Every record must be copied exactly, from first line to last.

[Given records Boundary: Start]

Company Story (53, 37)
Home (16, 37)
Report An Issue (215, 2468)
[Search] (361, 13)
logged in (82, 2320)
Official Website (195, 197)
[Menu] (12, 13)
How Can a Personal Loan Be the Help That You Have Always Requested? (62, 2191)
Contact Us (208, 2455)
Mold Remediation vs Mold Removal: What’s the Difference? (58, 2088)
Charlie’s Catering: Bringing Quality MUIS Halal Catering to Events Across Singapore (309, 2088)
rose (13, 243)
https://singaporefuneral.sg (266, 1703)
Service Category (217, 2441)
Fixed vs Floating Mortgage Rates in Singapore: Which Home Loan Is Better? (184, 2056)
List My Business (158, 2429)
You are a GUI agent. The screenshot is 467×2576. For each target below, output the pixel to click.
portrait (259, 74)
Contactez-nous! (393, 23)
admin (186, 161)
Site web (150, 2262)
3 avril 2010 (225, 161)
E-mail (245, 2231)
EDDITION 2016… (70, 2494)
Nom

[Given records Boundary: End]

* **Solution for this task**
Company Story (53, 37)
Home (16, 37)
Report An Issue (215, 2468)
[Search] (361, 13)
logged in (82, 2320)
Official Website (195, 197)
[Menu] (12, 13)
How Can a Personal Loan Be the Help That You Have Always Requested? (62, 2191)
Contact Us (208, 2455)
Mold Remediation vs Mold Removal: What’s the Difference? (58, 2088)
Charlie’s Catering: Bringing Quality MUIS Halal Catering to Events Across Singapore (309, 2088)
rose (13, 243)
https://singaporefuneral.sg (266, 1703)
Service Category (217, 2441)
Fixed vs Floating Mortgage Rates in Singapore: Which Home Loan Is Better? (184, 2056)
List My Business (158, 2429)
You are a GUI agent. The screenshot is 467×2576. For each target below, output the pixel to click.
portrait (259, 74)
Contactez-nous! (393, 23)
admin (186, 161)
Site web (150, 2262)
3 avril 2010 (225, 161)
E-mail (245, 2231)
EDDITION 2016… (70, 2494)
Nom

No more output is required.